I watched them and again I planned.


And as I watched them, something told me I needed to act and act swiftly.


So I did.


This time when my Doctor tripped, his injury was not going to be slight. In fact had it not been for the swift reactions on the part of Jethro, my Doctor would now be with me.


I watched him crouched on the ground next to my Doctor, holding his hand, stroking his forehead, barking orders, keeping away anyone else who dared to offer assistance.


I followed them to the hospital and there I watched again.


I heard Jethro tell the person who tried to keep him from my Doctor's side that he was my Doctor's next of kin. That he was my Doctor's lover. But he was not. I knew that. I had been watching them both for long enough. I would have known had they shared that level of intimacy. He was lying. Jethro was lying. However, the person to whom he told the lie stopped arguing with him and let him be with my Doctor.


Some hours later I observed them in my Doctor's room. He was lying in a bed with machines attached to him; machines that were making irritating noises. And Jethro was still holding his hand.


"Jethro." My Doctor spoke softly, hesitantly almost. "Why did you lie?"


Jethro again brushed my Doctor's hair from his forehead. "Did I lie, Duck? After all, what's a lover?"


"Jethro?" My Doctor sounded as puzzled as I felt.

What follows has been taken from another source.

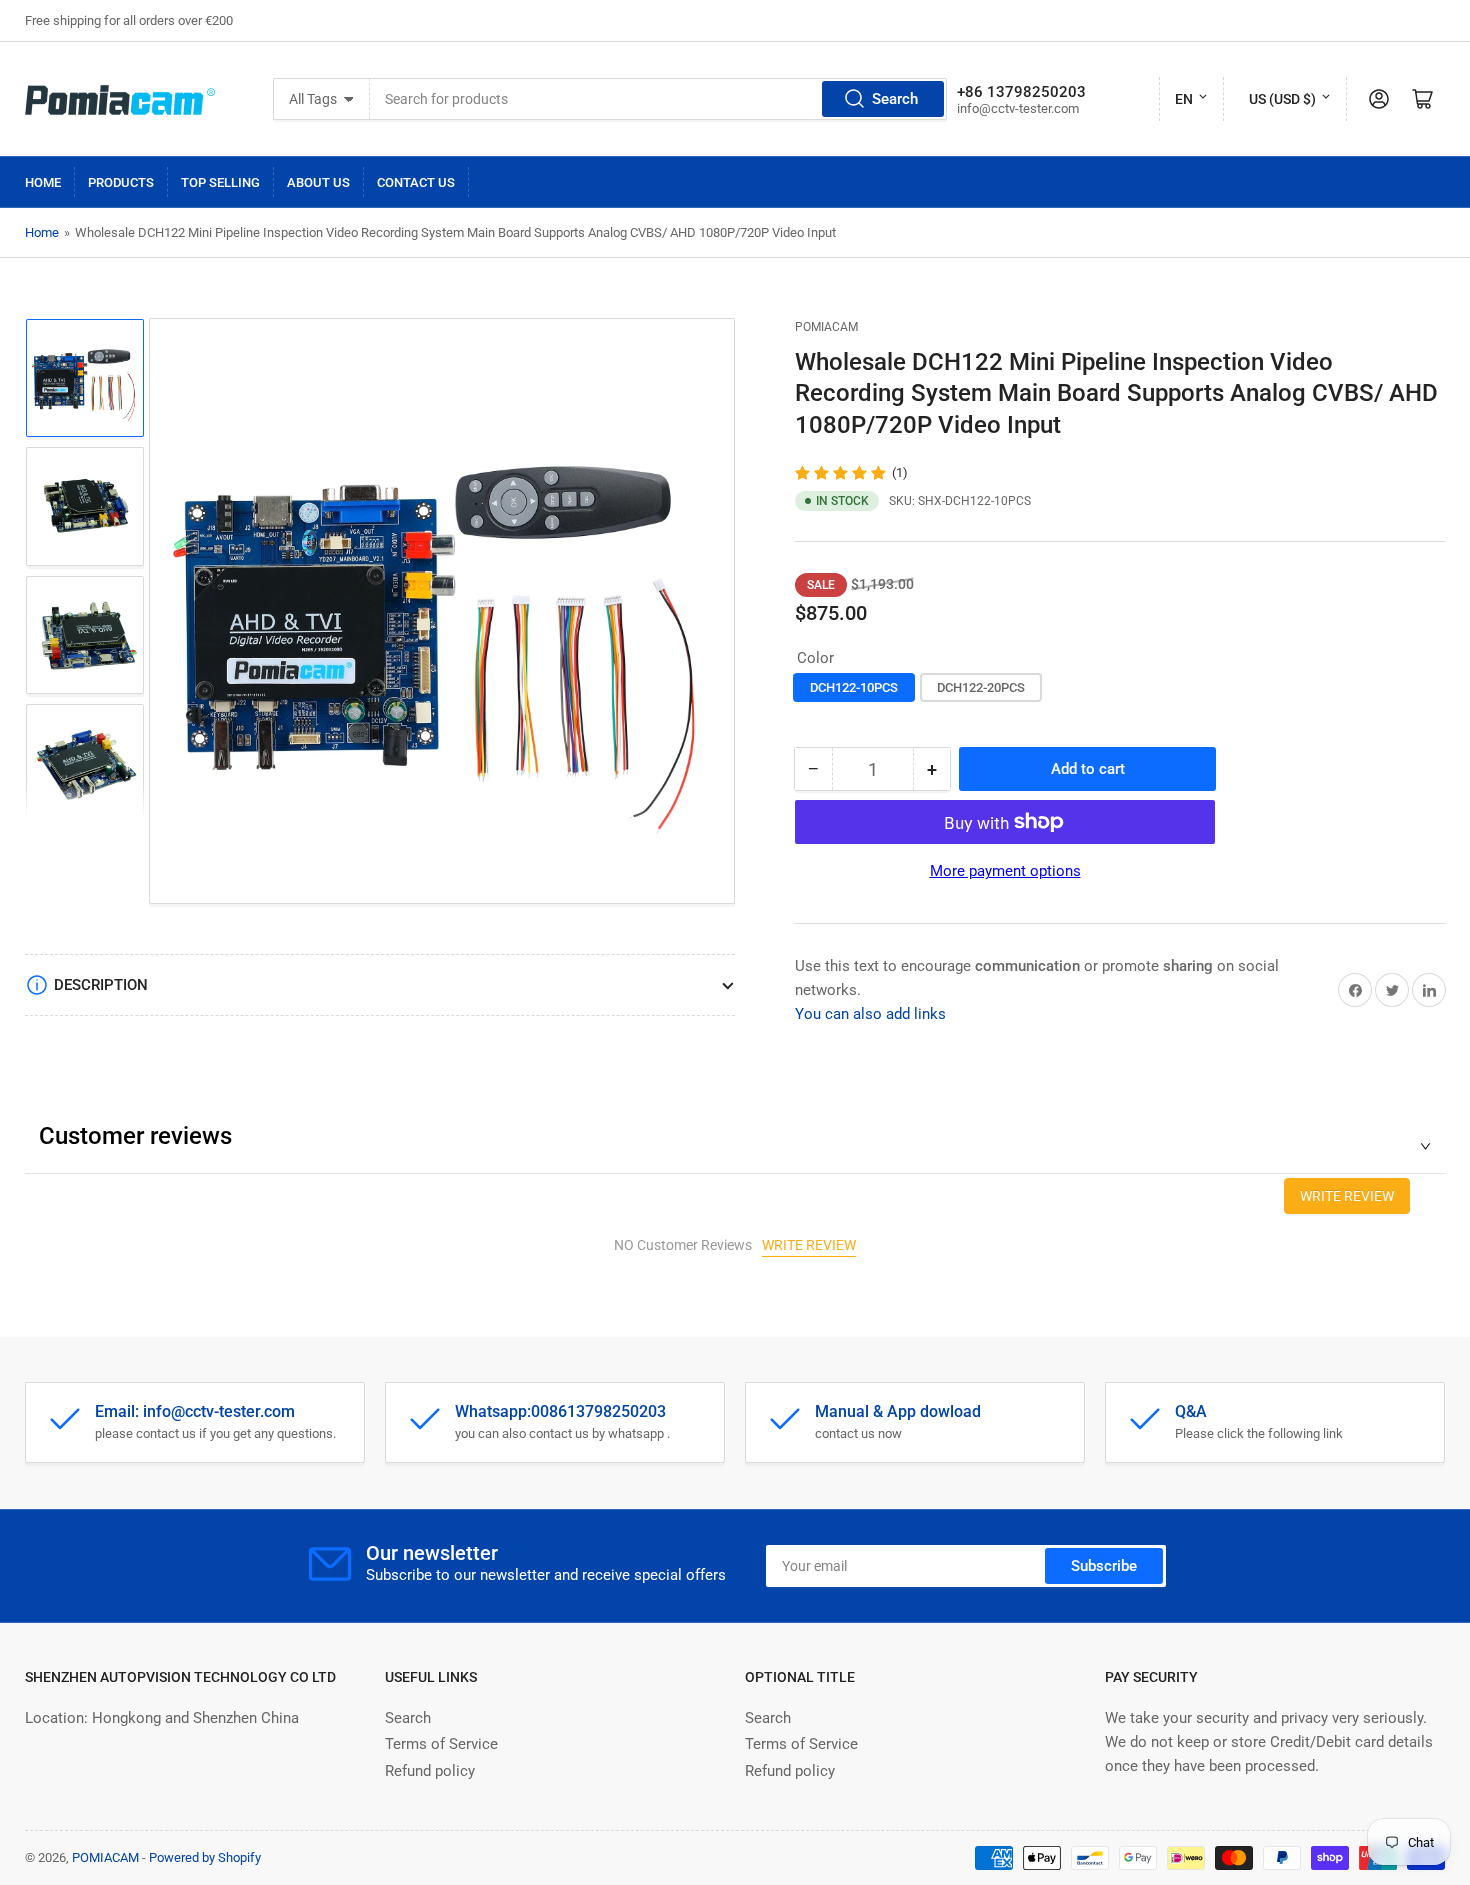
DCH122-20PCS (981, 687)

And then to my surprise, my horror, my disbelief, Jethro leaned forward and kissed my Doctor. He leaned forward and kissed my Doctor.


That happened several weeks ago and still I wait. Still I watch. Still I remain.


I should ignore what happened and act.


I should return home with my chosen.


I should return home to take my rightful place with my Doctor at my side.


But I shall not.


I cannot.


I will not.


For he is not my Doctor. He belongs now to Jethro. He is Jethro's 'Duck'. I think he always was.


So instead I shall report my failure.


My punishment will be a lifetime, my lifetime, on this planet.


As I watch them together touching, kissing, joining, being, becoming one, I know.


I know I have made the right choice.


And I know something else too.


I will cease to search for another the only way I could avoid the retribution of my failure - because nowhere will I find someone who is as right for me as my I am sorry, it has become a habitual phrase as his Ducky, as Jethro's 'Duck', is for Jethro. And as Jethro is for my, for his, Ducky.


Had I known before what would happen, would I have


I turn away as their intimacy grows.


I cannot watch any longer.


I must not.


There are some things that I, that I who knows all of truth, all of beauty, must not witness, for fear that I will sully it.


Farewell, my Doctor. And fare well.


I leave you in the safest hands I could ever know.